The efficacy of
ceftobiprole combined with
vancomycin was tested against two vancomycin-intermediate Staphylococcus aureus (VISA) strains, PC3 and Mu50, in rats with experimental
endocarditis. Animals with infected aortic vegetations were treated for 3 days with doses simulating the kinetics after
intravenous administration in humans of (i) the standard dose of
ceftobiprole of 500 mg every 12 h (b.i.d.) (SD-
ceftobiprole), (ii) a low dose of
ceftobiprole of 250 mg b.i.d. (LD-
ceftobiprole), (iii) a very low dose of
ceftobiprole of 125 mg b.i.d. (VLD-
ceftobiprole), (iv) SD-
vancomycin of 1 g b.i.d., or (v) LD- or VLD-
ceftobiprole combined with SD-
vancomycin.

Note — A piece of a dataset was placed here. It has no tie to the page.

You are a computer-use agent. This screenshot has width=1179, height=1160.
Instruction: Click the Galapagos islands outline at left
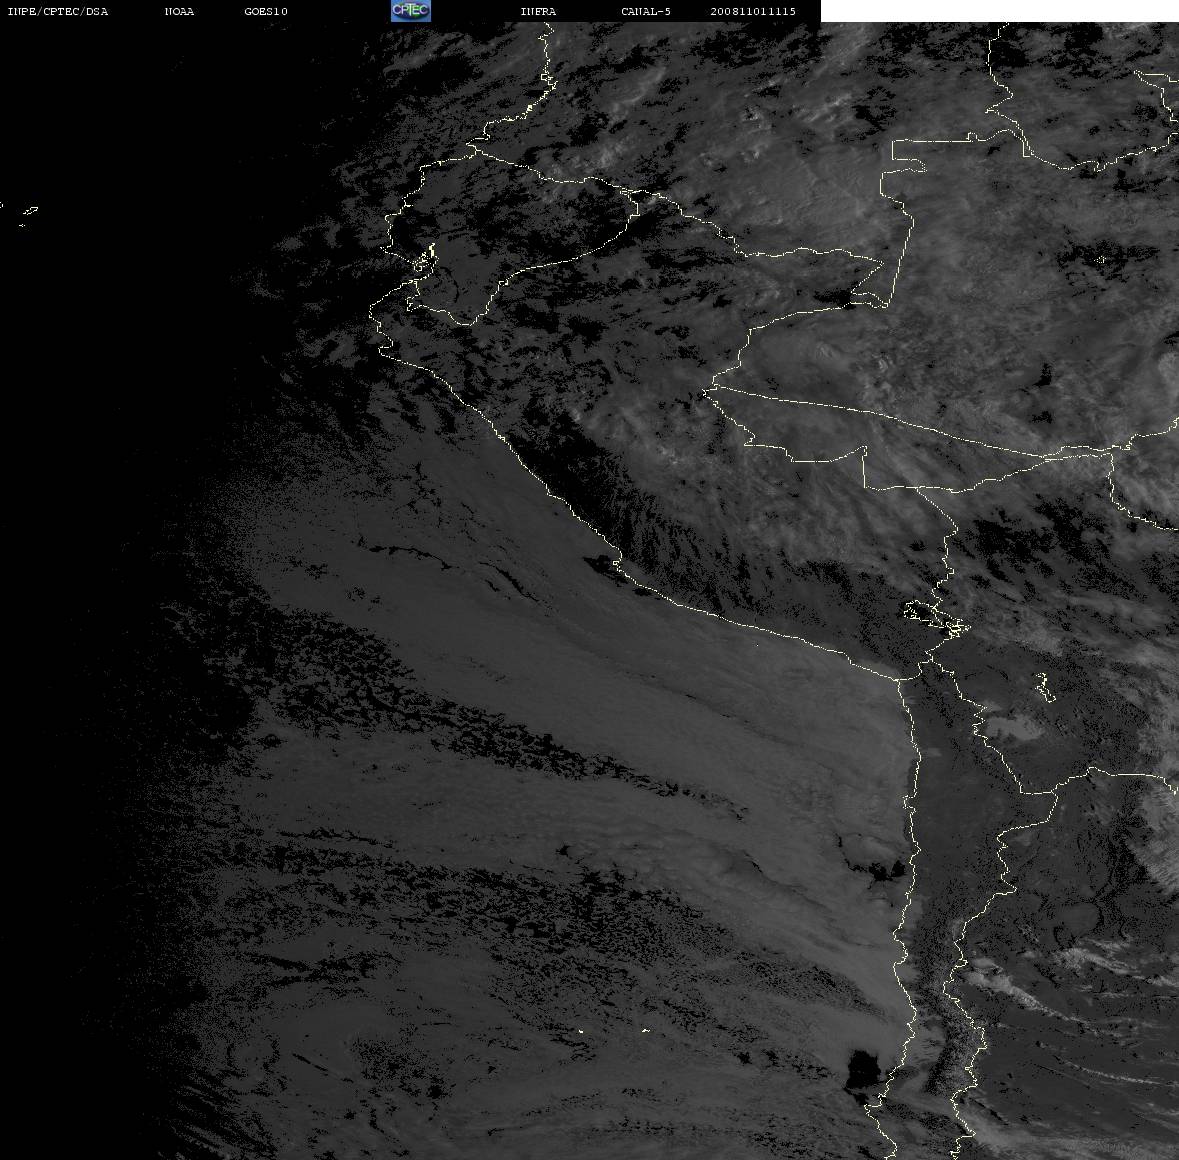28,215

Low dosages of
ceftobiprole were purposely used to highlight positive drug interactions. Treatment with SD-
ceftobiprole sterilized 12 of 14 (86%) and 10 of 13 (77%) vegetations infected with PC3 and Mu50, respectively (P < 0.001 versus controls). In comparison, LD-
ceftobiprole sterilized 10 of 11 (91%) vegetations infected with PC3 (P < 0.01 versus controls) but only 3 of 12 (25%) vegetations infected with Mu50 (P > 0.05 versus controls). VLD-
ceftobiprole and SD-
vancomycin alone were ineffective against both strains (≤8% sterile vegetations). In contrast, the combination of VLD-
ceftobiprole and SD-
vancomycin sterilized 7 of 9 (78%) and 6 of 14 (43%) vegetations infected with PC3 and Mu50, respectively, and the combination of LD-
ceftobiprole and SD-
vancomycin sterilized 5 of 6 (83%) vegetations infected with Mu50 (P < 0.05 versus controls and monotherapy). Thus,
ceftobiprole monotherapy simulating standard therapeutic doses was active against VISA experimental
endocarditis. Moreover, subtherapeutic LD- and VLD-
ceftobiprole synergized with ineffective
vancomycin to restore efficacy. Hence, combining
ceftobiprole with
vancomycin broadens the therapeutic margin of these two compounds against VISA
infections.